October 6, 2013
On our last morning in Prague, I took a quick walk around the Jewish quarter and ended up in the Robert Guttmann Gallery to view an exhibition on propaganda films made in Theresienstadt. Watching the films, seeing the faces, often close-ups, of the young and old people who would soon, most of them, be murdered in Auschwitz, was heart-breaking. Of all the memorials and cemeteries I had seen on the trip, this made the most impact on me. Perhaps it was also because I left Nathan in the hotel and went there alone. When you are alone with your won thoughts, it is easier to connect emotionally with the material. I see this also in our Holocaust museum, when people have the audio guides on and in their eyes you can see the emotion as the story hits them.

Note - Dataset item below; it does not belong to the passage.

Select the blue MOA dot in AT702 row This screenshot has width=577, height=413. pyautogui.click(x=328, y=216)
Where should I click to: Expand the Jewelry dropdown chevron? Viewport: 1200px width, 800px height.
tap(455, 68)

These propaganda films have naturally been criticized for not showing the truth about Theresienstadt. But there is something actually quite subversive about them, and I can understand why the Nazis never released them. The town was prettied up for the film and all of the old and sick people were taken out of sight. Instead, the film shows relatively happy-looking, fit and comfortable people just going about their daily business, watching a concert or a soccer match, reading a book on a park bench, hanging out in the dormitory-like bunks. In all, they look perfectly normal — which of course raises the question: what the hell are they doing being locked up in a prison-ghetto? Why are all of these nice, normal, well-mannered, happy people being treated like criminals. The Nazis could never have released the film because it would have undermined the entire premise of their extermination campaign. This film is the absolute opposite of the the stereotyped anti-Semitic caricatures of Der Stürmer and of the Nazi propaganda films like Jud Süß.

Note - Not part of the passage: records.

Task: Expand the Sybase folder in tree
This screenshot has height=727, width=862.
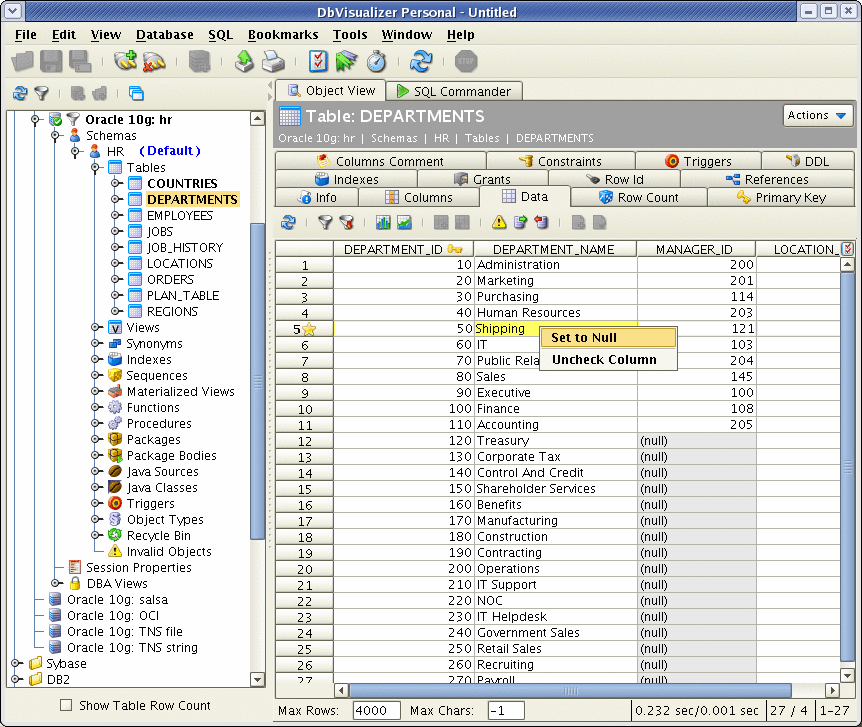Action: (16, 663)
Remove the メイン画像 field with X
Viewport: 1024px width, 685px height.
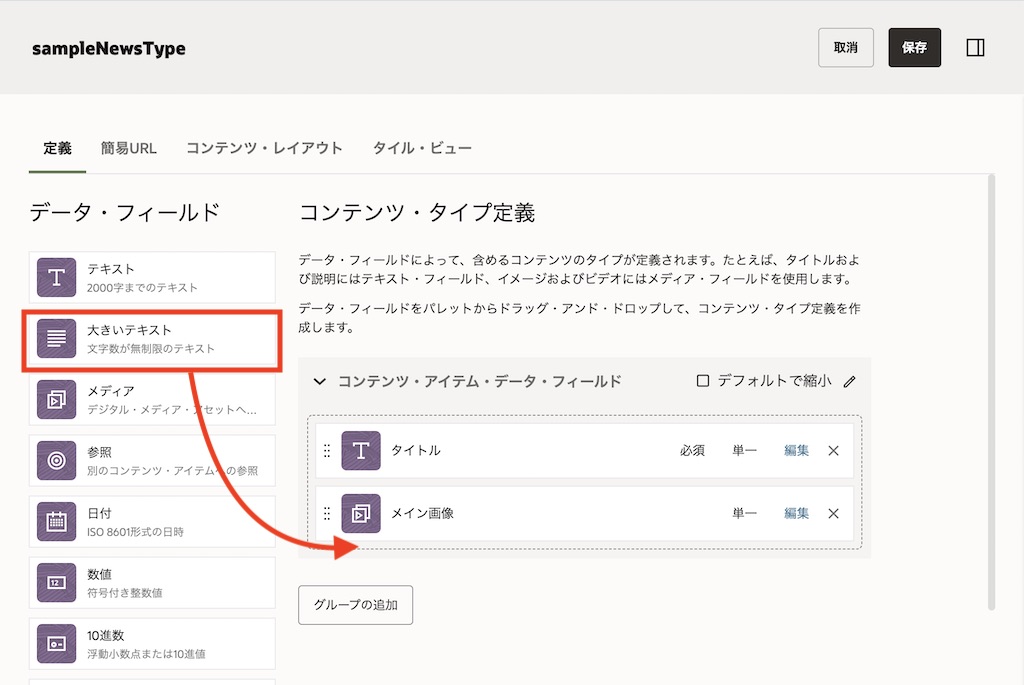pyautogui.click(x=833, y=513)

Perhaps the prisoners realized the subversive nature of the film and played along, with the hope of demonstrating to the Nazis how good and normal they were. But the performance was too good. Rather than demonstrate how well the Jews were being treated in this supposedly “model” ghetto, the film put the lie to the entire Nazi enterprise. Of course, one would need to know the context these days to understand the film in this manner. All one needs is the coda, used also at the end of this exhibit, that 60% of the people remaining in the camp in the Fall 1944 were deported and murdered at Auschwitz, as many as 24,000 in one month.

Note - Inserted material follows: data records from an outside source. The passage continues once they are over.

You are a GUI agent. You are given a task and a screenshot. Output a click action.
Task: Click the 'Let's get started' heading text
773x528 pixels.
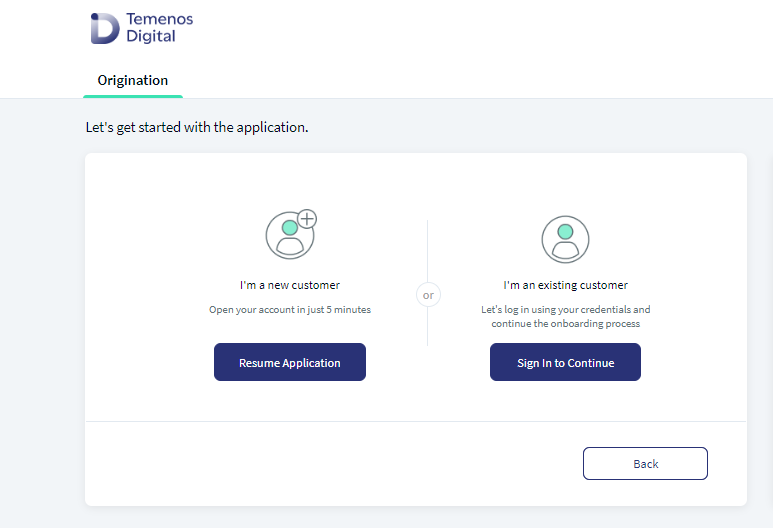[197, 127]
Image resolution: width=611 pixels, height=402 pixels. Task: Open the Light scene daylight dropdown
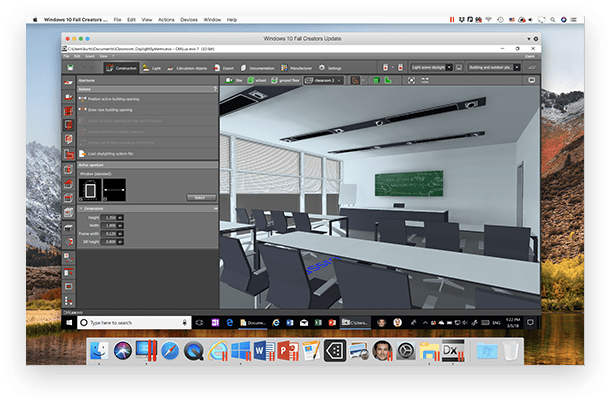(x=449, y=67)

I do not want to end this blog on a downbeat. The trip itself was fabulous, the weather was perfect, the people were universally friendly. Really, the whole thing could not have been better. Nathan really loved the trip and loved spending time with me, and I know I will always remember this trip I took with him. I think he got a sense of where he came from and how he got to where he is today. You can’t ask for more than that.